=== Texto para leitura ===
Home TVTemporadas Crítica | Ted Lasso – 3ª Temporada

Crítica | Ted Lasso – 3ª Temporada

Uma prorrogação mal jogada.

por Ritter Fan
4,2K views

  • Há spoilers. Leiam, aqui, as críticas das demais temporadas.

A terceira – e em tese última – temporada de Ted Lasso tinha tudo para completar uma trilogia excepcional sobre algo tão prosaico e infelizmente esquecido – e até desdenhado – quanto a gentileza e empatia humanas. Com uma primeira temporada cativante que se desenvolve em uma segunda ainda mais completa, a expectativa era que o humor refinado e a emoção genuína da obra co-criada e estrelada por Jason Sudeikis como o improvável técnico de um time colegial de futebol americano sendo alçado ao cargo de técnico de um time de futebol na Inglaterra inicialmente como uma forma de a dona do time se vingar do ex-marido se mantivesse intacta na direção de um encerramento da mais alta qualidade, pelo menos no mesmo nível dos anos anteriores.

No entanto, apesar de haver excelentes momentos de humor e cenas realmente emocionantes, o terceiro ano da série inexplicavelmente sofre de um caso de inchaço e fragmentação que transforma seus 12 episódios em um novelão açucarado que não sabe muito bem para aonde quer ir e como abordar os dramas de seus personagens. É visível que a temporada sob análise foi vítima do enorme e instantâneo sucesso da série que valeu à equipe de produção e ao Apple TV+ – merecidamente – uma infinidade de prêmios e os elogios universais da crítica e do público, levando a episódios longuíssimos (notem como a minutagem total da série mais do que dobrou desde a temporada inaugural) que esticaram e diluíram as tramas que, por seu turno, ganharam um caráter irritantemente episódico, com quase cada capítulo abordando um assunto especifico e, com isso, quebrando a organicidade de tudo o que havia sido feito antes.

Itens do conjunto de dados:
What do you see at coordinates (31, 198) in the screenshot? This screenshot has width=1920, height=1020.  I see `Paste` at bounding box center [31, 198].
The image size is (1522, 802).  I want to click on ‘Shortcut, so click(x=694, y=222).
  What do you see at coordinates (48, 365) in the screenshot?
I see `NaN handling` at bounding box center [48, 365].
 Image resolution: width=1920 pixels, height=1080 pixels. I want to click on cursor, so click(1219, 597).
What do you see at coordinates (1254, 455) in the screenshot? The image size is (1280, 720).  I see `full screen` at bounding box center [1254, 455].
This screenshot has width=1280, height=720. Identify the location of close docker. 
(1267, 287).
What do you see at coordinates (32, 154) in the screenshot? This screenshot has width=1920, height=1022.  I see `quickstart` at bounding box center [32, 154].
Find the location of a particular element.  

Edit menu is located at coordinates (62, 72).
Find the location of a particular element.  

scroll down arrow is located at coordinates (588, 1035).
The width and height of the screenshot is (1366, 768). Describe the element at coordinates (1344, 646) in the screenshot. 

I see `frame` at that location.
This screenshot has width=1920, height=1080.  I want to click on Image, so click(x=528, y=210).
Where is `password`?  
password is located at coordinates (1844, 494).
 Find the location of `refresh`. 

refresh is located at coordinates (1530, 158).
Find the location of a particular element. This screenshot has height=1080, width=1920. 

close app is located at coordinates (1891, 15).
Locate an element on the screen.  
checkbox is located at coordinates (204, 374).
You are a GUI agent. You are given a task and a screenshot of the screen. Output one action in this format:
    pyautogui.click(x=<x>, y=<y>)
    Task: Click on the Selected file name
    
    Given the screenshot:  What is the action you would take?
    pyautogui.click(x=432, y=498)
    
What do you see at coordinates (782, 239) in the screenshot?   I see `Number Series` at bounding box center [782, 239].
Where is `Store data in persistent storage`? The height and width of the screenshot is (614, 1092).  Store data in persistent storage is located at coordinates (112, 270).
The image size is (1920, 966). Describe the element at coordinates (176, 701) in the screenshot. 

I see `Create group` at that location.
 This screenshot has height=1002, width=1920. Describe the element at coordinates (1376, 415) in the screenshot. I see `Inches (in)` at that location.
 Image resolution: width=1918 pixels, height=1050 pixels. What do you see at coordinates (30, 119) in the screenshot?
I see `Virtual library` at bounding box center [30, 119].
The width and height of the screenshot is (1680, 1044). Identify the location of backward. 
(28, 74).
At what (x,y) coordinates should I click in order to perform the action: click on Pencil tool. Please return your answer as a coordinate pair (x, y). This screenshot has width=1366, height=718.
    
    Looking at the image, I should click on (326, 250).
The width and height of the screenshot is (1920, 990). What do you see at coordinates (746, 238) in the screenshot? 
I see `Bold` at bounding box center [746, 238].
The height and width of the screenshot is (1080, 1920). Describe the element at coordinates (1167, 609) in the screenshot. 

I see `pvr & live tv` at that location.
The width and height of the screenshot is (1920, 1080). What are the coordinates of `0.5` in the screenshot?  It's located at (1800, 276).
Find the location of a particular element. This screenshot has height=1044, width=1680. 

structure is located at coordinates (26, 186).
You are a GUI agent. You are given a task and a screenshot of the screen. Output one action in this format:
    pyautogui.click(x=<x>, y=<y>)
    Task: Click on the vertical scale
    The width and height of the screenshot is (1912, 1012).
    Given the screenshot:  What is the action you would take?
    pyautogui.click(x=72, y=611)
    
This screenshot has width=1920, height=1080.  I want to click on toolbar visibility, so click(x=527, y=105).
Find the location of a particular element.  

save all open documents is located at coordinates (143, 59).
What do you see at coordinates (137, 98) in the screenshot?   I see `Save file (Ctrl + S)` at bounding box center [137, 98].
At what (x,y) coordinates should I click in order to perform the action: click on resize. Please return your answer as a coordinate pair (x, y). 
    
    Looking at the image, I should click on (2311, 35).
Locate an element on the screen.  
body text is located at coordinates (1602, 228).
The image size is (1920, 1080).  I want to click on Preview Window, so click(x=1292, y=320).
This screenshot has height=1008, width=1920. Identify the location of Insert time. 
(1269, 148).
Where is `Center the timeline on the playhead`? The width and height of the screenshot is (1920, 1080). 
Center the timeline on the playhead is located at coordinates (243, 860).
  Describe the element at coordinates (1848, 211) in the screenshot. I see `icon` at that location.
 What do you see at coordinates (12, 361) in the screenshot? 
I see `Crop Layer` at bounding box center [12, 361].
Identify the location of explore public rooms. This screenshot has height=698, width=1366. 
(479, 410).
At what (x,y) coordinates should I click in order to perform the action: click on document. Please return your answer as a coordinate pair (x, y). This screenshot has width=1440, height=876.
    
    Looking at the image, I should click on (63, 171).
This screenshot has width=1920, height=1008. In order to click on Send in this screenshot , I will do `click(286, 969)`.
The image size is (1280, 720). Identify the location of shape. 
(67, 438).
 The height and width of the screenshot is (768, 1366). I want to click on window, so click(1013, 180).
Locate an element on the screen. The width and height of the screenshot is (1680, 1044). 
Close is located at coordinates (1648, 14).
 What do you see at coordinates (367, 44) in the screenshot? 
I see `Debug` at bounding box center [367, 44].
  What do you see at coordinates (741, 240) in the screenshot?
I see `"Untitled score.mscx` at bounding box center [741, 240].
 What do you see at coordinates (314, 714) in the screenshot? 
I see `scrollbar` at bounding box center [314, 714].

=== Tarefas do exercício ===
1 – Repita, palavra por palavra, o trecho da crítica da terceira temporada de Ted Lasso que começa em "Home TVTemporadas Crítica" e vai até "das demais temporadas.".
2 – Prossiga com a crítica da terceira temporada de Ted Lasso a partir da última frase mostrada.

=== Resultados do exercício ===
1 –
Home TVTemporadas Crítica | Ted Lasso – 3ª Temporada

Crítica | Ted Lasso – 3ª Temporada

Uma prorrogação mal jogada.

por Ritter Fan
4,2K views

  • Há spoilers. Leiam, aqui, as críticas das demais temporadas.

2 –
Nem tudo se perde, porém, e a linha narrativa que podemos chamar de principal, originada da temporada anterior, é muito bem conduzida justamente porque ela não segue o padrão mais protocolar do restante das histórias. Falo, claro, da saída do doce e humilde Nathan “Nate” Shelley (Nick Mohammed) do Richmond para ser técnico do West Ham United, time comprado pelo vilanesco  Rupert Mannion (Anthony Head), com sua conversão em um homem rancoroso e perdido em meio às suas emoções contidas. Nate, com isso, acaba sendo o único personagem do núcleo masculino a ganhar efetivo desenvolvimento, com sua jornada de redenção ocorrendo quase que integralmente por sua compreensão – observando seu chefe – do que ele estava se tornando e não por fatores externos como momentos eureka de realização pessoal ou de grandes confrontações.

Ironicamente, Ted Lasso torna-se um personagem de uma nota só que não tem mais a oferecer para a série como um todo a não ser uma interminável sucessão gigantesca de lições de moral, frases de efeito e momentos fofos que, muito sinceramente cansam e não pelo que ele fala não ser interessante ou verdadeiro ou merecedor de contemplação, mas sim porque seus diálogos parecem literalmente extraídos de livros de autoajuda. E não, antes não era assim. Nas duas temporadas anteriores, a gentileza de Ted Lasso era orgânica ao personagem e seu drama pessoal que envolve o divórcio da esposa e a distância de seu filho, assuntos que retornam no terceiro ano mas sem a mesma relevância, era inserido nesse contexto, informando e comentando o próprio personagem e não transformando-o em um técnico cujo superpoder é ter a frase exata e a história perfeita para lidar com cada situação com que se depara.

Ainda bem que o lado feminino da temporada ajuda a compensar o masculino, que fica preso à mesma coisa só que de forma diferente. A Rebecca Welton de uma ainda mais radiante e esplendorosa Hannah Waddingham completa sua jornada e entende sua função sem precisar que alguém a explique para ela. E, guardadas as devidas proporções, o mesmo vale para a Keeley Jones de Juno Temple que, apesar de uma não muito inspirada gangorra de eventos, o que inclui até mesmo um caso com sua investidora Jack Danvers (Jodi Balfour), acaba chegando a um bom equilíbrio que reflete o de sua mentora Rebecca.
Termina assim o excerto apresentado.